**Record extracts:**
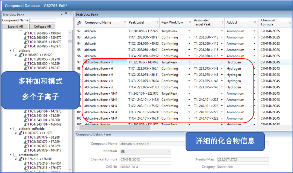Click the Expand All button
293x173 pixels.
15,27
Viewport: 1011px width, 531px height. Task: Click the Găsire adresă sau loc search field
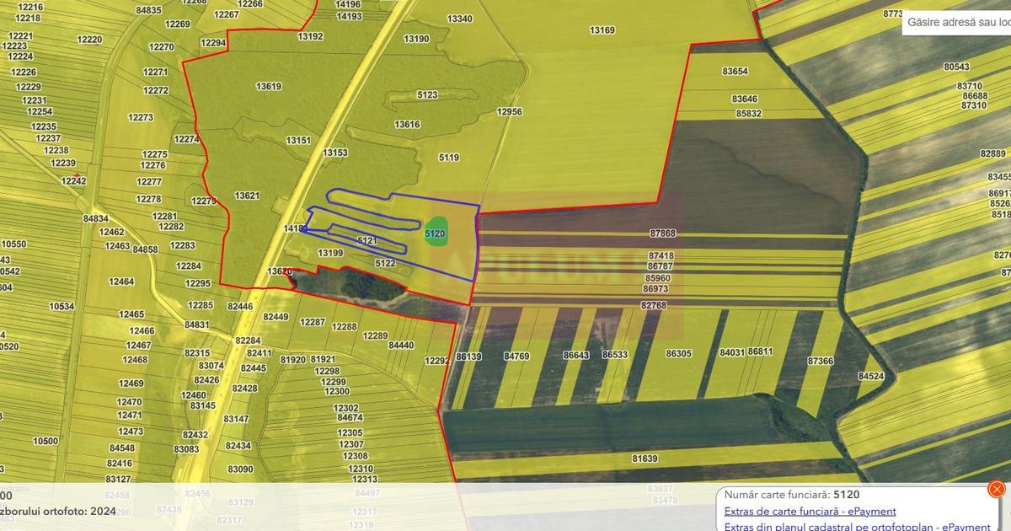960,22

**Activity:** Starting at the line that contains "Viewport: 1011px width, 531px", transcribe each line through the last one of the entries above, exactly and without pictures.

**Output for this task:**
Viewport: 1011px width, 531px height. Task: Click the Găsire adresă sau loc search field
960,22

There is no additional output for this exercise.